SELECCIÓN:

El pañuelo de Sarduy
Severo Sarduy en una entrevista en TVE. (Archivo)
Conocí a Severo Sarduy en 1985, en una recepción del Centro Cultural de México en París. La calefacción estaba a tope y una masa de máscaras grotescas estilo Ensor me rodeaba. De pronto, Severo emergió entre los convidados y avanzó hacia mí, sudando a mares, para pedirme prestado un pañuelo. Sabía que yo trabajaba en la Delegación Cubana en la Unesco, pero a él no le importó y a mí tampoco.
Ambos teníamos referencias mutuas a través de nuestro amigo común José Lezama Lima, ambos nos habíamos leído sin conocernos personalmente. Ésa es una de las magias más poderosas de la literatura.

INSTRUCCIONES:
• 1. Según el texto sobre Severo Sarduy, ¿qué le pidió prestado Sarduy a quien narra durante la recepción?
• 2. Continúa el texto sobre Severo Sarduy a partir de su última oración.

[Registros de datos guardados]

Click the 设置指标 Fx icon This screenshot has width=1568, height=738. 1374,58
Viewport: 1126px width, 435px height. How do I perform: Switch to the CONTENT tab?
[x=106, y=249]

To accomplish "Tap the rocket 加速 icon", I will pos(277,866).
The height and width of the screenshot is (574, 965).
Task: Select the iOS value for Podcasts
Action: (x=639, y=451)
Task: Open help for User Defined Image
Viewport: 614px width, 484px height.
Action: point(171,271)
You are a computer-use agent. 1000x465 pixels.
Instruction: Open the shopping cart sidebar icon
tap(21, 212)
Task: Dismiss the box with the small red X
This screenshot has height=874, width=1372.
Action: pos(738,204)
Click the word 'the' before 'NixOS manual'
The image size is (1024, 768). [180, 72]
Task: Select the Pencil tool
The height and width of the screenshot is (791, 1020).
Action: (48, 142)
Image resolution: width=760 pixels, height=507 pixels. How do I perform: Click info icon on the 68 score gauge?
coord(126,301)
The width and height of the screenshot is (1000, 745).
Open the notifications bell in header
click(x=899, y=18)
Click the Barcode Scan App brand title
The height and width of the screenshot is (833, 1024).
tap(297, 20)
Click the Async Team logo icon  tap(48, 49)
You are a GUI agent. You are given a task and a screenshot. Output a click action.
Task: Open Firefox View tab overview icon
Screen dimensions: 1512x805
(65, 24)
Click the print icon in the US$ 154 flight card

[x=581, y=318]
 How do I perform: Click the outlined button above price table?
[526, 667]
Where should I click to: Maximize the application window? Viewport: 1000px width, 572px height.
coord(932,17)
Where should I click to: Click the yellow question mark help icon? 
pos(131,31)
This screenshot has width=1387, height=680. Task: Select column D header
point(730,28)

RESULTADOS:
• 1. Un pañuelo.

• 2.
Después de secarse la calva de buda risueño, me devolvió el pañuelo empapado: «No te asustes con el pañuelo, porque todavía no tengo SIDA».
Nunca se perdonaría haber evitado a Gastón Baquero por tratarse de un exiliado. «Tener miedo es también un derecho humano», le dije
A pesar de sus muchos años en Francia, conservaba ese humor criollo capaz de reírse hasta de la muerte. Era un camagüeyano universal. De esa noche recuerdo su comentario sobre la posibilidad de visitar la Isla para ver a sus familiares. «Chico, yo soy una boba con miedo a volver, porque… ¿qué pasaría si me enamoro del miliciano de guardia en el aeropuerto y le doy un beso?».
En 1991 lo vi por última vez en persona. Estaba contento con su nuevo apartamento en el undécimo piso de una torre del Boulevard Pasteur. Me enseñó sus chinoiseries, sus muebles de estilo, y de pronto exclamó: «Esto es para que veas que no me olvido de nuestros orishas».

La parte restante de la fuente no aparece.